/---
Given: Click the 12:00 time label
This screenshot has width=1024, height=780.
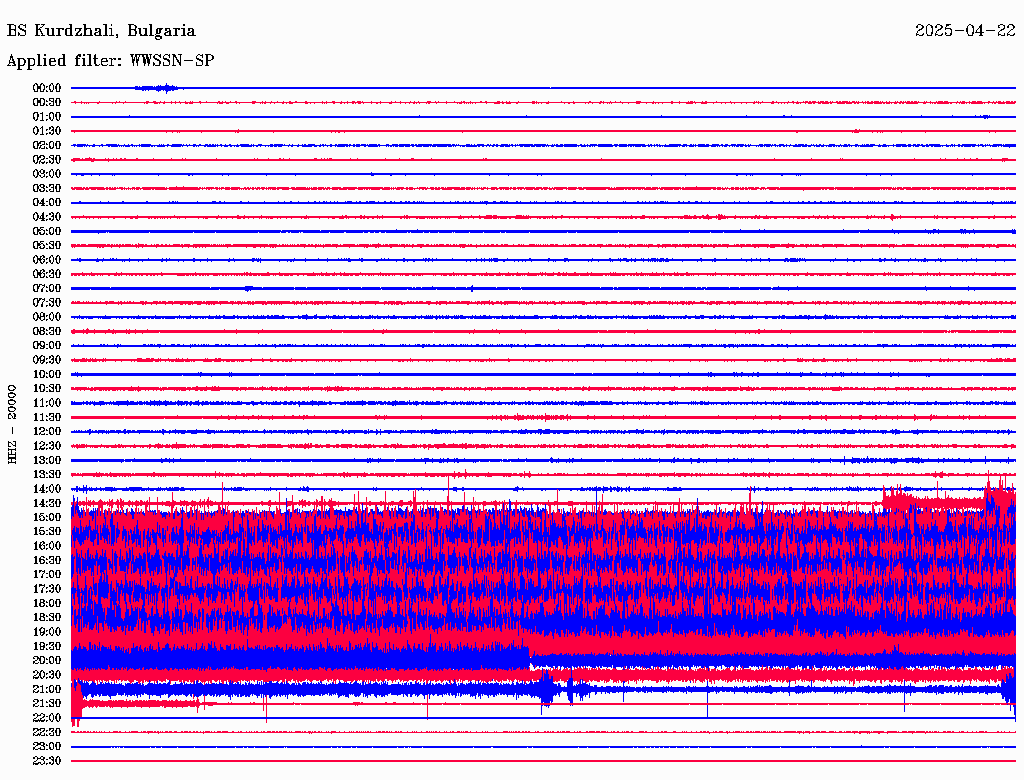Looking at the screenshot, I should [47, 431].

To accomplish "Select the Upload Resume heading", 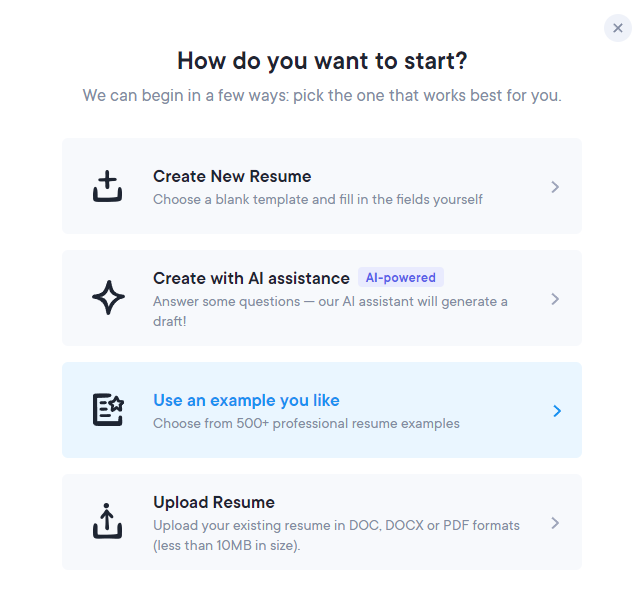I will (214, 502).
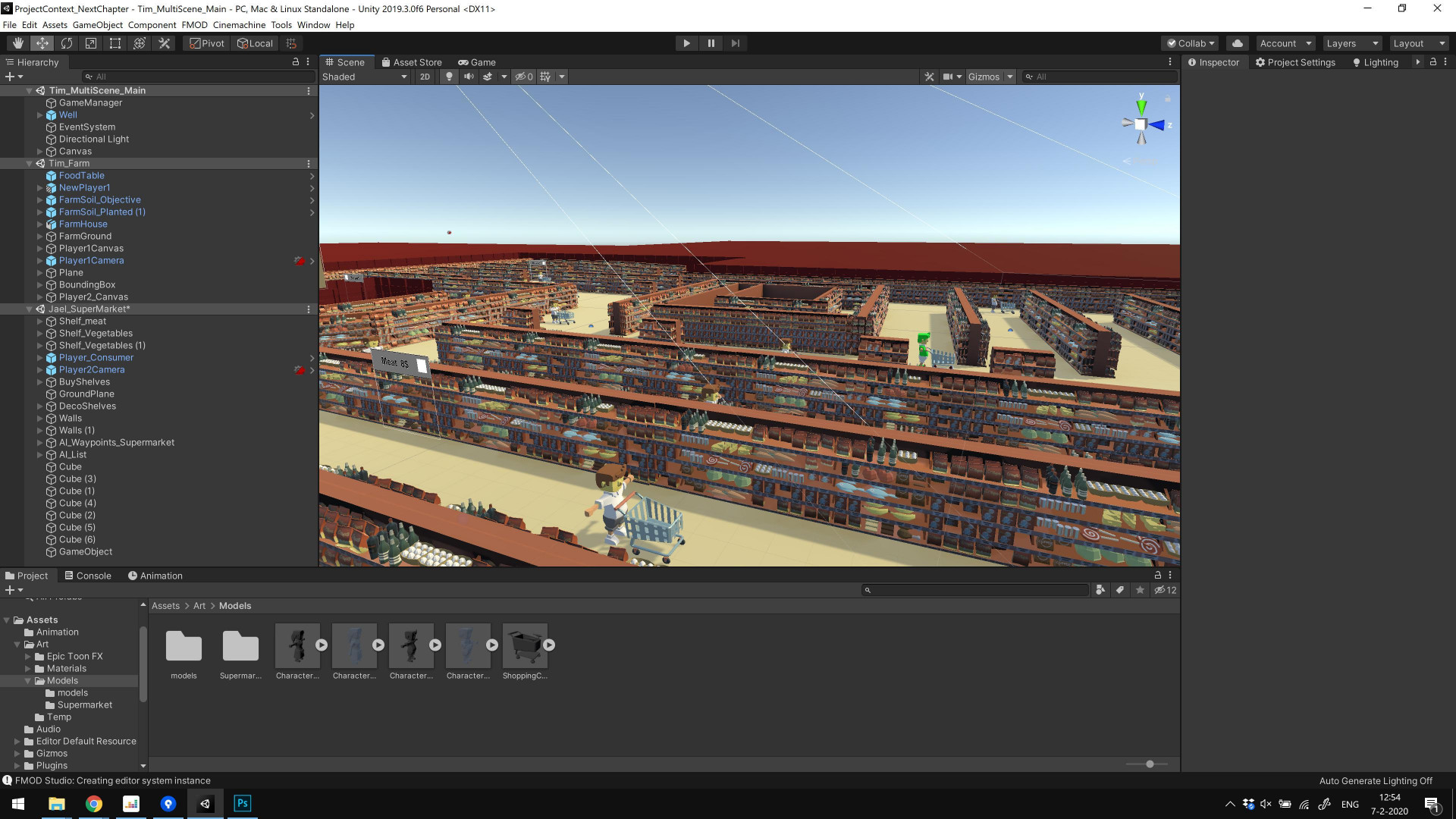
Task: Click the Collab button
Action: click(x=1190, y=43)
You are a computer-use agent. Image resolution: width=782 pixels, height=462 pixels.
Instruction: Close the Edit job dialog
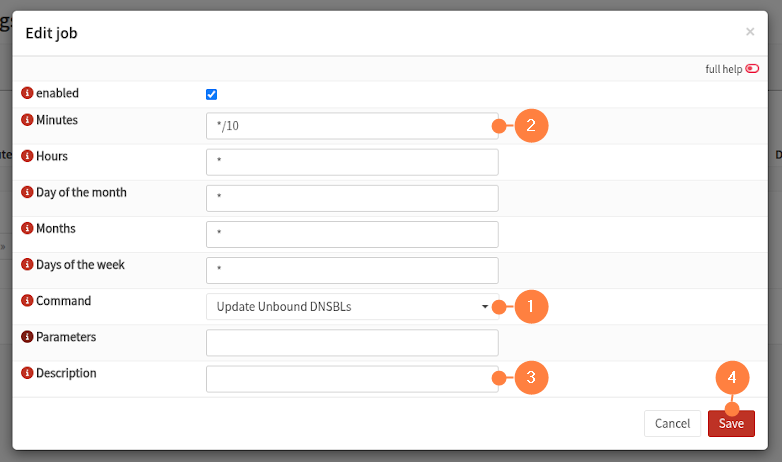[750, 32]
\---
● **Work required**:
Please retype, exactly and only, the lines from the one holding "You are a computer-use" to the end of the entries, both ends included, without any pictures.

● **Reply**:
You are a computer-use agent. Image resolution: width=782 pixels, height=462 pixels.
Instruction: Close the Edit job dialog
[750, 32]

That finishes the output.